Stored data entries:

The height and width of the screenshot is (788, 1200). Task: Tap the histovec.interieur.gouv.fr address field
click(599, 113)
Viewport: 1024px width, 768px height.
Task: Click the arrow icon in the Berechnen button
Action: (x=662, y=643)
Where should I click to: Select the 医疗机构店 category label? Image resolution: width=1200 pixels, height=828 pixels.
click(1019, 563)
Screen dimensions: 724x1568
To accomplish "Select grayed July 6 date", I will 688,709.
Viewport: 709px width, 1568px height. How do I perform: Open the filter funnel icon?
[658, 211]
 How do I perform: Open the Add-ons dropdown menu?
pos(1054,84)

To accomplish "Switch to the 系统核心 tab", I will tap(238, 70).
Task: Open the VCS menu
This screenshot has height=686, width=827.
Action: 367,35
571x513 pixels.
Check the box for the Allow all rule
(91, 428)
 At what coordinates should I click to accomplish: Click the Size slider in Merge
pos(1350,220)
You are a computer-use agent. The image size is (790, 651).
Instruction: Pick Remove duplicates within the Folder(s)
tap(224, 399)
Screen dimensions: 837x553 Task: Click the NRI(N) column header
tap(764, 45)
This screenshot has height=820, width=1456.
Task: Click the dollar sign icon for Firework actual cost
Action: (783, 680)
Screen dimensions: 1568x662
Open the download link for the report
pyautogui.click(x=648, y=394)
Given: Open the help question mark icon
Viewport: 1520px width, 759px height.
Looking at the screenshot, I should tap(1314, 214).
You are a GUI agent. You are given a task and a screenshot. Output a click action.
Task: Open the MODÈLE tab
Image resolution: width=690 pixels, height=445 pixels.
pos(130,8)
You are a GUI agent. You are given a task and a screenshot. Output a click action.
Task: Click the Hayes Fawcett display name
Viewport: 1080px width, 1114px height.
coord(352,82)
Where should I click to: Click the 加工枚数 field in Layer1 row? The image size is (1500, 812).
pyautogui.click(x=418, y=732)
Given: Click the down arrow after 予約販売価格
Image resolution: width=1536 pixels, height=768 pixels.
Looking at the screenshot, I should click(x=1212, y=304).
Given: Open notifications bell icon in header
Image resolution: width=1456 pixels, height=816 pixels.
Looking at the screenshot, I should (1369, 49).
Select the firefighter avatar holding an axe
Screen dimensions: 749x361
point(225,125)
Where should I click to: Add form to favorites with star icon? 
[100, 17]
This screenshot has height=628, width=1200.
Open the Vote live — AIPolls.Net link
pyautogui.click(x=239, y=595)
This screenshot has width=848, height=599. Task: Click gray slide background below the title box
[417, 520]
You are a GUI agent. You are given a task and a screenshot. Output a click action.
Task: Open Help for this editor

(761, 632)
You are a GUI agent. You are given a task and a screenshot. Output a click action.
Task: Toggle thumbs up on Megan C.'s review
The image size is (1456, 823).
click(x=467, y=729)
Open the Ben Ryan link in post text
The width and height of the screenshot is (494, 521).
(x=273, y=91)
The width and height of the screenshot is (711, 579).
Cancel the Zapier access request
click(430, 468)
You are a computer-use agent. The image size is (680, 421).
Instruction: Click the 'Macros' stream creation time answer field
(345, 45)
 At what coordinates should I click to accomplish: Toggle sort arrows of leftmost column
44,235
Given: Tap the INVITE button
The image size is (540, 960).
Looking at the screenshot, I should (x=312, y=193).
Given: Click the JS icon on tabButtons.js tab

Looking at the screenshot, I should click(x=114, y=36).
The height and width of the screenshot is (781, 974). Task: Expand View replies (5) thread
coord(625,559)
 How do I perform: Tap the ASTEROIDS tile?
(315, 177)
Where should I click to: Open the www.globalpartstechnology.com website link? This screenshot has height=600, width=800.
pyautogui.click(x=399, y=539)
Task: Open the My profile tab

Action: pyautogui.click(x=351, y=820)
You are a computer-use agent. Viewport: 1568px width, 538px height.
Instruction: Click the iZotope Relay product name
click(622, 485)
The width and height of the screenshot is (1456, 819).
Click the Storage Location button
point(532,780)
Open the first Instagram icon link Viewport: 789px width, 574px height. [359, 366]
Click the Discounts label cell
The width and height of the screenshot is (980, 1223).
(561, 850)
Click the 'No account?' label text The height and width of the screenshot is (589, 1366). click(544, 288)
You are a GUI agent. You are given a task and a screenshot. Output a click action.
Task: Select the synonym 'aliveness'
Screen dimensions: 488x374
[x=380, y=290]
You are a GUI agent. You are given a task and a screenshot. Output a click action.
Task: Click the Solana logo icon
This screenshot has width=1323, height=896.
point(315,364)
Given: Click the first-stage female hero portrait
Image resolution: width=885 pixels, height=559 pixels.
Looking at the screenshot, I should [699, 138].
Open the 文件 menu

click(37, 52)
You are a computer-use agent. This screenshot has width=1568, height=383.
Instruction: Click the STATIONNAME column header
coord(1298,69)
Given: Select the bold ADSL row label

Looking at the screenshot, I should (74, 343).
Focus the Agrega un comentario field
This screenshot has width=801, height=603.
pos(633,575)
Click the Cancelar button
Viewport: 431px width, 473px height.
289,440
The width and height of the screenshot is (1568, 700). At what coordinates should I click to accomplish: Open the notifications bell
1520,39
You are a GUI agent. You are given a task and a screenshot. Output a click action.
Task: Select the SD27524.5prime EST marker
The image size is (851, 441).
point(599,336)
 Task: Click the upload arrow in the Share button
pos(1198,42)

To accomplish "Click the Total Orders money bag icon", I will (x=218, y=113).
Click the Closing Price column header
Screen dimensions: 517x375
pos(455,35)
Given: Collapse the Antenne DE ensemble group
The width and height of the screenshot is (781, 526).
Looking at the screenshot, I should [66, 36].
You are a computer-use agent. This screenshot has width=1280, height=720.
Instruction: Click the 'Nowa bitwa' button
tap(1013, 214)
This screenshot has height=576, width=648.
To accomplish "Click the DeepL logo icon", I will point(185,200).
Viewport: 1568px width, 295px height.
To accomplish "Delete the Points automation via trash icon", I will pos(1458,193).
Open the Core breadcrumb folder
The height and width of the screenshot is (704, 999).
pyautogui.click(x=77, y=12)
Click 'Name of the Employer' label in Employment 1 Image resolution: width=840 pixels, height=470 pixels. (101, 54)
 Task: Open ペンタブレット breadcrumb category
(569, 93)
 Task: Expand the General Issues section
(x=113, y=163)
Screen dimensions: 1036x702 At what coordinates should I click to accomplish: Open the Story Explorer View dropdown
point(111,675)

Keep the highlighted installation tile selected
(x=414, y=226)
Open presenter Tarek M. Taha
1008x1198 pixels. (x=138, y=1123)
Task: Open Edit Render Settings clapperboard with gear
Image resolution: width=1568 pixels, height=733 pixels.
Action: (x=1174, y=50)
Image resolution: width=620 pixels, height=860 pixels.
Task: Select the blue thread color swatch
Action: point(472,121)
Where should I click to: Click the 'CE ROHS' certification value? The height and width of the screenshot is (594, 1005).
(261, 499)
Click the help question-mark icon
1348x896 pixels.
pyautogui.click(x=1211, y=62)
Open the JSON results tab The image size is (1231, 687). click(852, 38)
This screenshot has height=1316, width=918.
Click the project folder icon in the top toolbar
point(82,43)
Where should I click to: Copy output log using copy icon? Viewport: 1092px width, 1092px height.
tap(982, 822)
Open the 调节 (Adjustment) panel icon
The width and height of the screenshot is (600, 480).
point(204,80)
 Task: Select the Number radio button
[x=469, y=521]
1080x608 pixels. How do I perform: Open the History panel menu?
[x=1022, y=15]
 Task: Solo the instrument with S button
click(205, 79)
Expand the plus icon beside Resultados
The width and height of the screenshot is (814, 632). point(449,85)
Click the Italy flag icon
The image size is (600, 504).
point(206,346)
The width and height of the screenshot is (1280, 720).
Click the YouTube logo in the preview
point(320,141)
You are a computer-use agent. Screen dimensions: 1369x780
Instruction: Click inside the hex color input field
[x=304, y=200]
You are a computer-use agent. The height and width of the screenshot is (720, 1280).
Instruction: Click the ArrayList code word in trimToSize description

→ Exercise: Search the records above for "computer" and copy every line that has it.

→ Finished exercise:
You are a computer-use agent. The image size is (790, 651).
You are a computer-use agent. The image size is (680, 421).
You are a computer-use agent. Viewport: 1568px width, 538px height.
You are a computer-use agent. This screenshot has width=1568, height=383.
You are a computer-use agent. This screenshot has width=1280, height=720.
You are a computer-use agent. Screen dimensions: 1369x780
You are a computer-use agent. The height and width of the screenshot is (720, 1280).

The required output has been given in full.